The Law Society has commissioned an independent financial report that questions legal aid figures used by the government when calculating the potential savings they will make over the coming years. The report claims that, even without the planned government legal aid funding cuts, the cost of legal aid would drop by £80m a year by 2019. There would be a steady decline in costs year on year, which directly challenges the government’s figures, which show a steady legal aid spend after the year 2014.
The ministry of Justice claims that the annual legal aid bill is around £2bn a year, and they have highlighted cuts and changes to the system that they believe will shave £220m from the criminal legal aid bill that the country faces every year. Approximately £120m of this will come from cuts to the cost of lawyers attending police stations and representation in court.
The legal aid cuts have been heavily challenged, and by many groups, even including the government’s own group of lawyers. Earlier this month, courts across the country were left empty as lawyers and barristers staged a strike against the reforms and cuts. It is the first time in the history of the criminal legal aid sector that such a strike has been sanctioned, meaning that the morning of the 6th January will go down in history.

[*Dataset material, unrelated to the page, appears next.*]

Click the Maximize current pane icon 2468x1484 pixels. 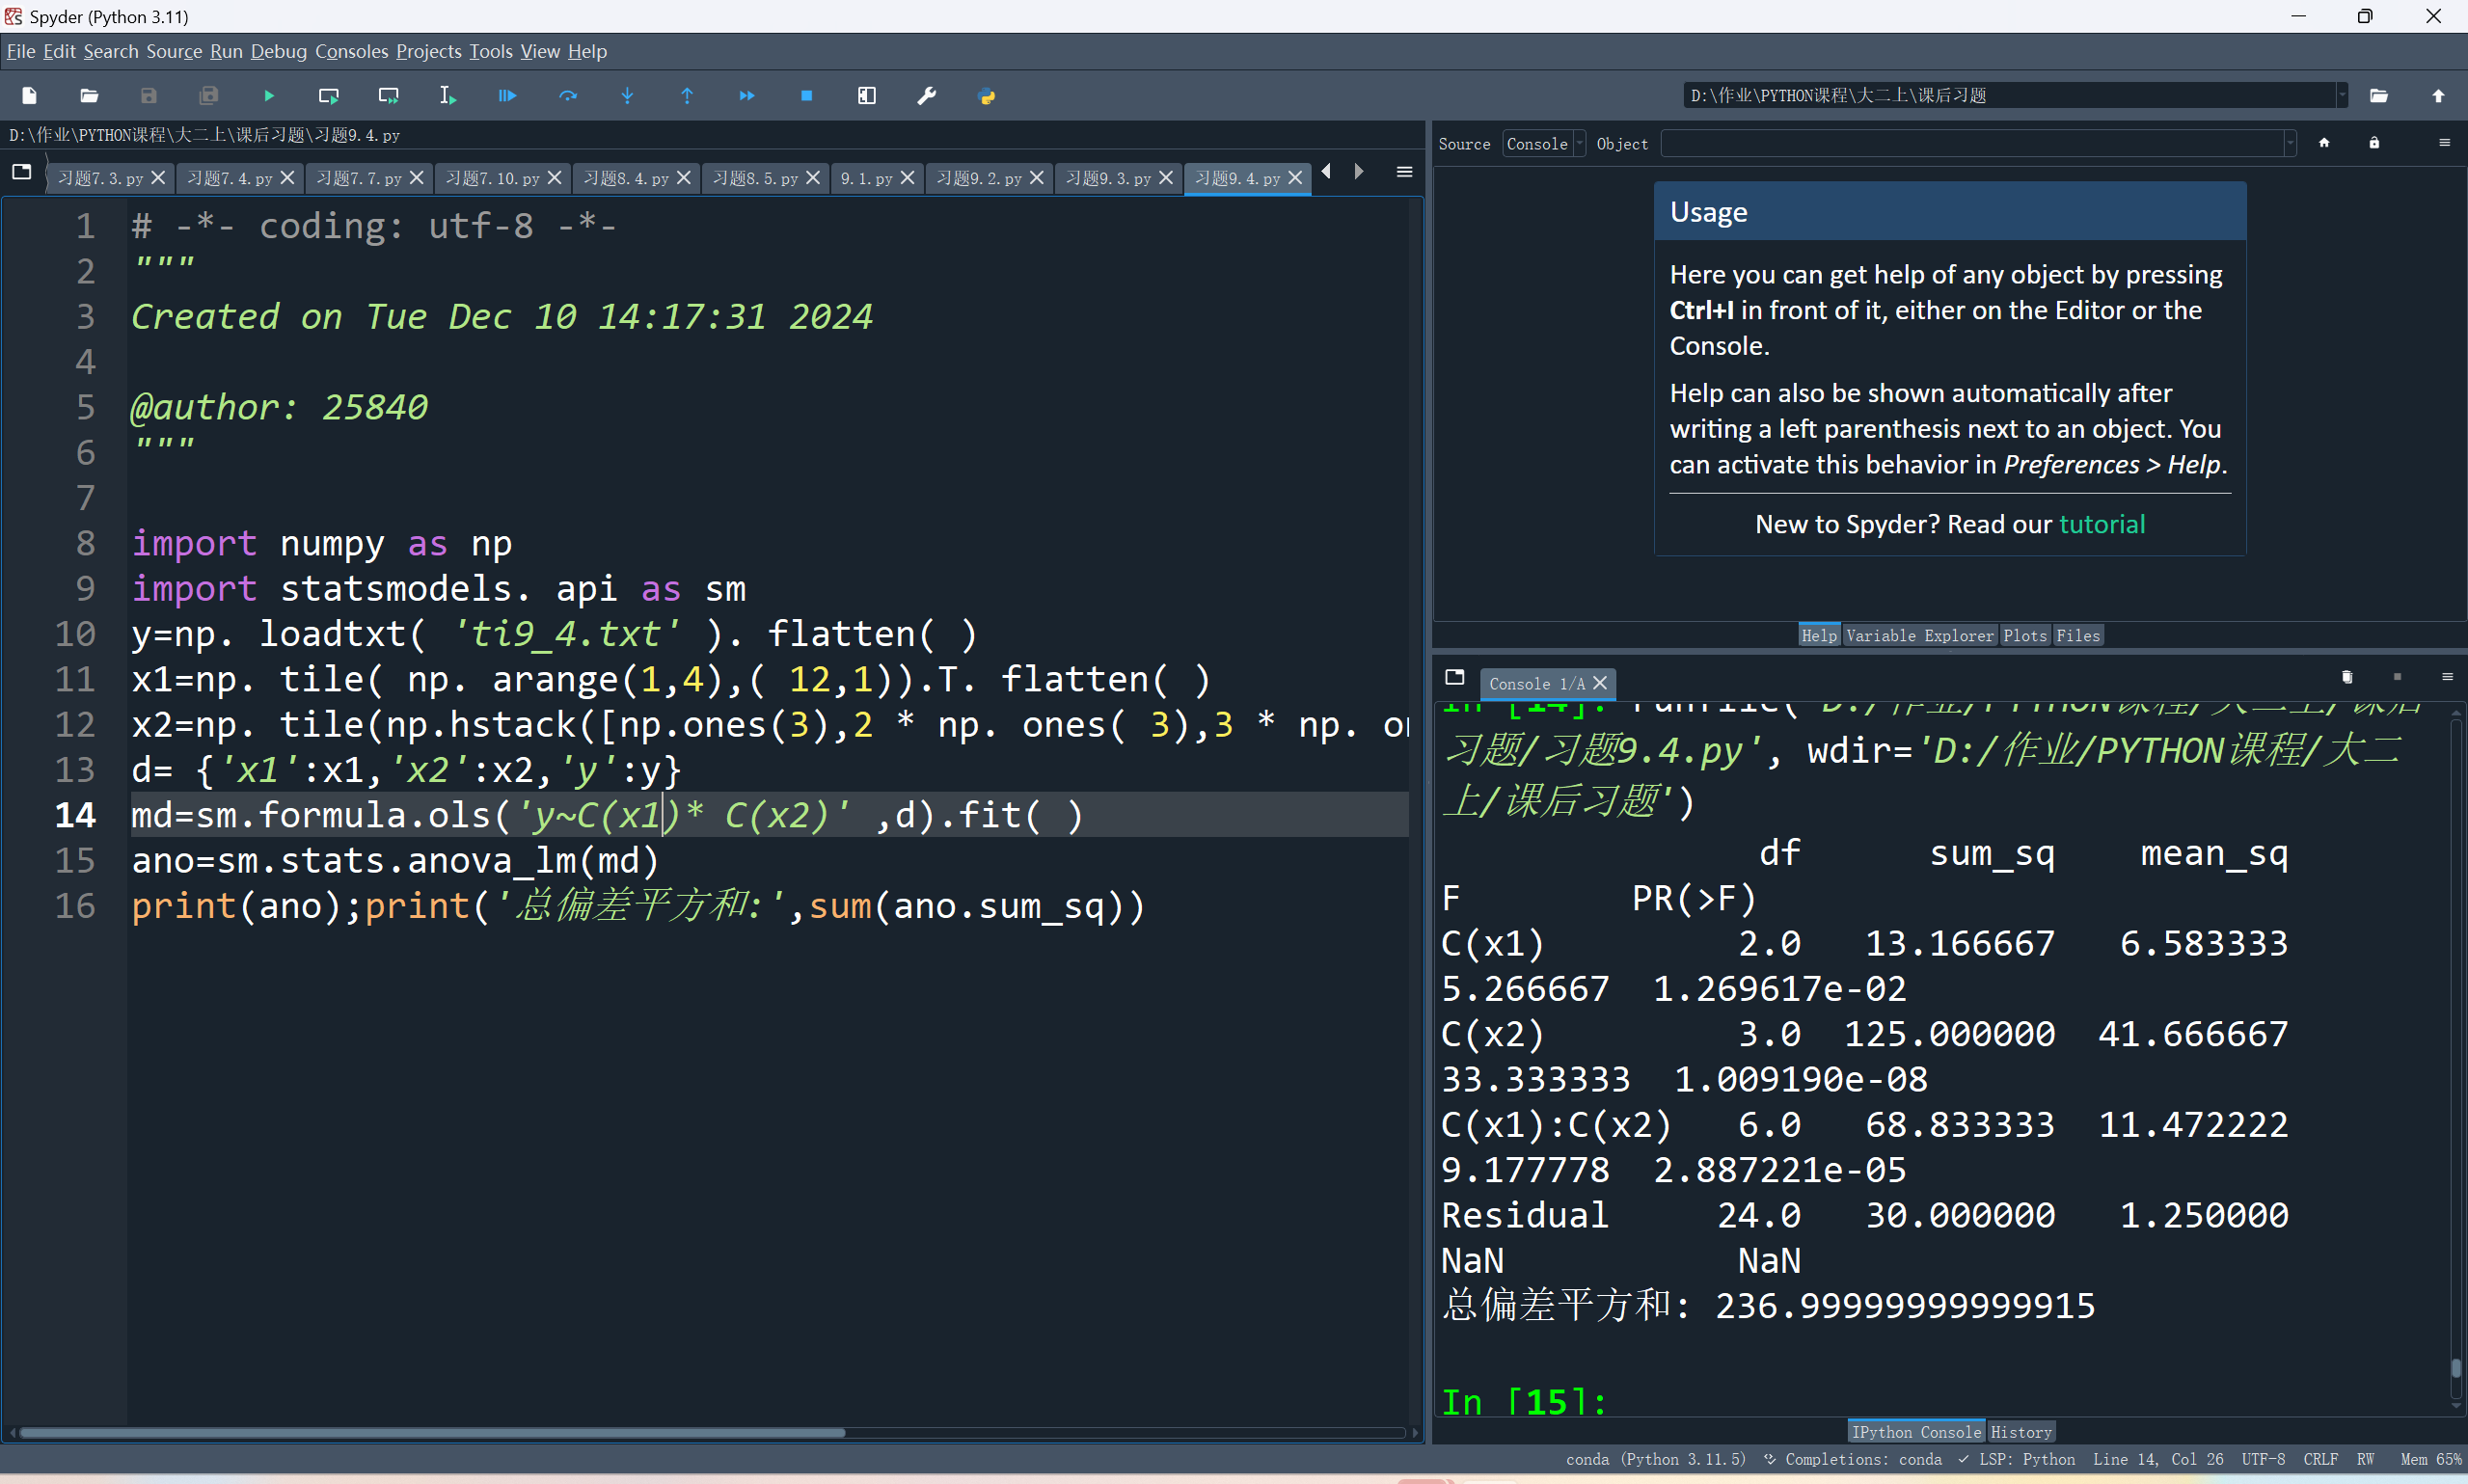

The Law Society has also questioned the figures that have been used by the government to justify their swathing cuts. They have produced their own report, written by Oxford Economics, that questions the Legal Aid Agency figures used by the government. The new study points to a steady downward trend in crime figures in the UK – a trend that has been persistent for the past ten years but is not evident in the government report.
In fact, the government report uses steady figures from 2014 onwards, and the Oxford Economics report states that by continuing the downward trend, it is possible to identify a cut of £80m or more per year by the year 2019 when compared to the government’s figures.